If you go shopping for a new car this holiday season, you might discover vehicles that can drive themselves down virtually any public street or highway. For proof, just visit San Francisco.
Meanwhile, according to U.S. Census data, the most common occupation in 29 states is some variation of truck or delivery driver.
Why do I mention those two trends?
Take a moment to consider what happens when they collide. What will that mean for the U.S. economy? For our education system? For the country as a whole?
These are big questions, and there are a lot more like them. On the horizon is an age of truly ubiquitous technology, when computation and networking are woven throughout the very fabric of life, from the clothes on our bodies to the walls of our buildings. At Georgia Tech, we recently convened leading experts to peer into this technological future and examine how it will affect us.
The future they described and dissected will demand that citizens be not just literate, but computationally literate. It will include devices that allow the blind to see and the deaf to hear; prostheses that can be controlled via cognition like Luke Skywalker’s robotic hand; personal medical interventions made possible through big data analyses of social media feeds, and biometric fashions that react to one’s physiology and communicate information to those around us. (All of which, by the way, are possible today in preliminary form.)
This future also includes far larger phenomena, such as a “new economy” whose capacity for professional independence could produce a new labor movement protecting the rights of individuals; or an actuarial reality in which one’s physiology together with DNA can predict health and disease with frightening accuracy.
Who should be privy to such data?
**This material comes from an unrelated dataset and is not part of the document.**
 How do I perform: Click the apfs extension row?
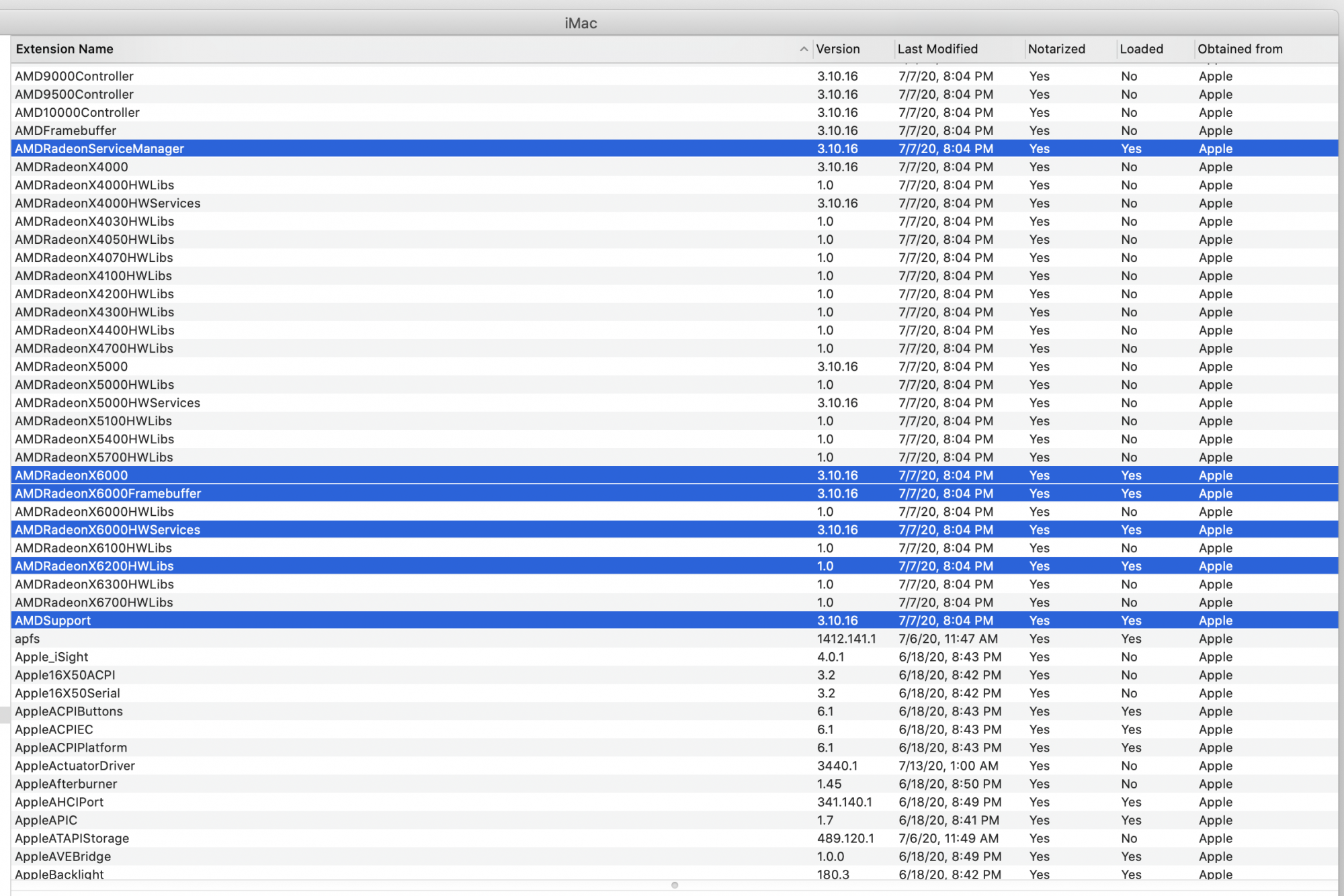(28, 639)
At what cost should it be available to individuals?
Depending on your particular perspective, you might have walked away from our gathering feeling exhilarated, unsettled, optimistic, anxious, reassured, terrified or all of these things, all at once. Humanity is now capable of such amazing technological feats that we have become the sorcerers of old, wielding magic nearly beyond comprehension against the forces that would do us harm.
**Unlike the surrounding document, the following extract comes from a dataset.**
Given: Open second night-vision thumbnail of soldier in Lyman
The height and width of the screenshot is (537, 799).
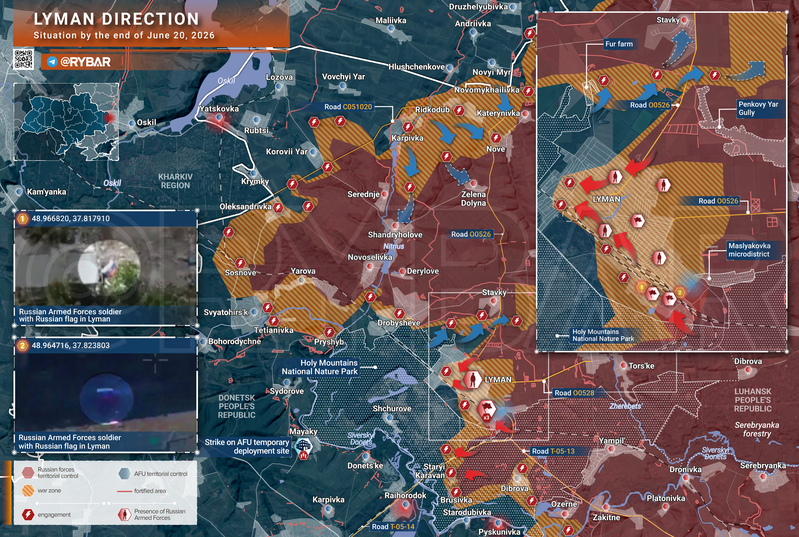Looking at the screenshot, I should tap(105, 393).
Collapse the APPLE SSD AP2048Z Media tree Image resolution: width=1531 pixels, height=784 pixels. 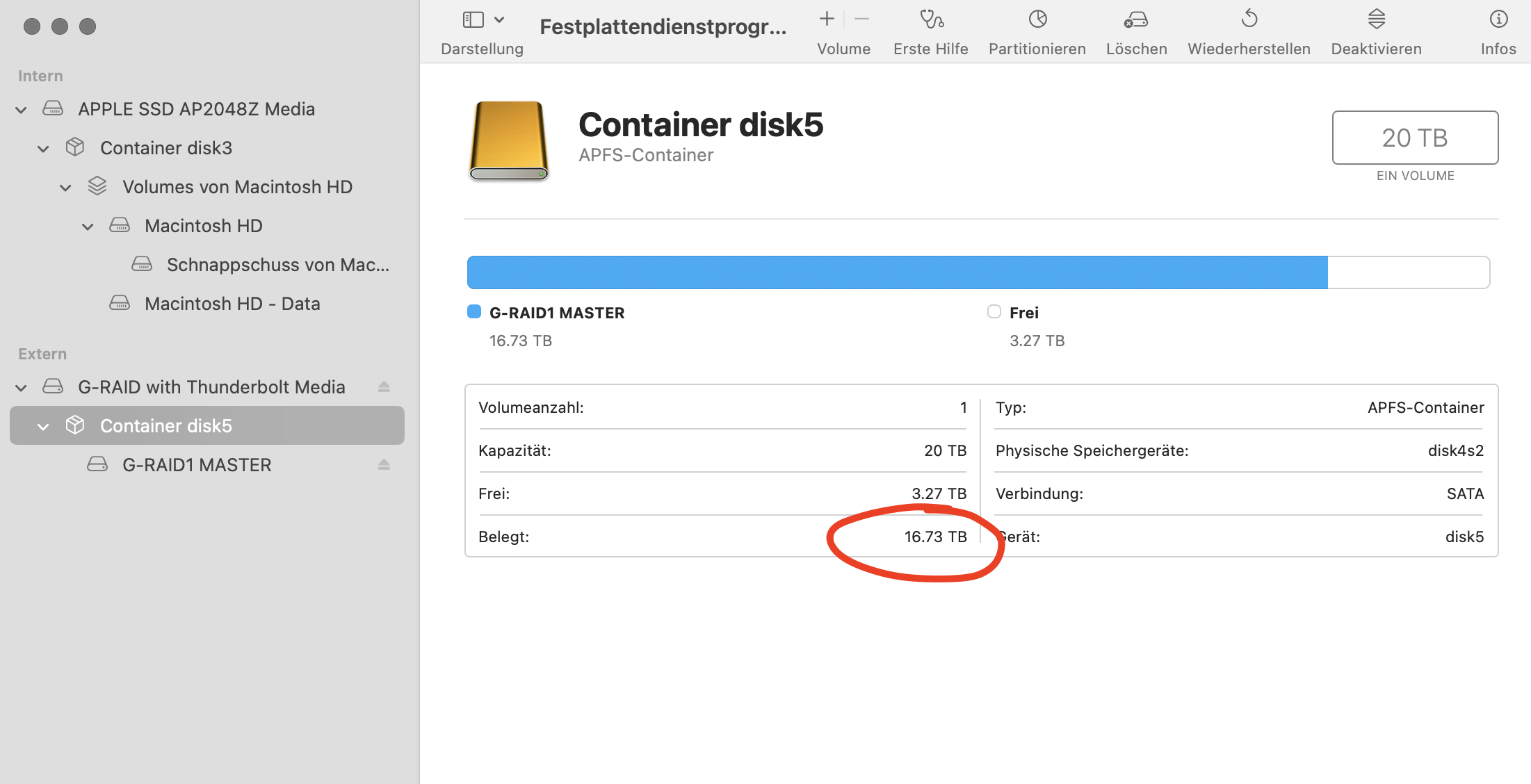pyautogui.click(x=22, y=110)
But one need only read the news each day to know we are just as capable of directing our magic against ourselves, with or without intent. As one visiting speaker said, “We are on the verge of a new generation of computing ‘substrates’ that can leverage the complexity of life in all its glory. But we have to wrestle now with what should we do, not just what could we do.”
These questions cannot be answered at Tech. But they can and should be asked, repeatedly, not just of our own professors and students, but of the people who visit our campus with experience of the wider world. The future these answers portend will demand that technology not be left to the technologists. It will demand that society at large — journalists, executives, clerks, lawyers, artists, doctors and, yes, truck drivers — engage with these changes.
My colleagues and I believe strongly the future is a positive one. We invite anyone with a serious interest to connect with Georgia Tech and help us chart the best path forward, one that balances humanity’s scientific precocity with our innate — and imperfect — nature.
Feel free to ride to Midtown in your self-driving car.
Zvi Galil is dean of the College of Computing at Georgia Tech.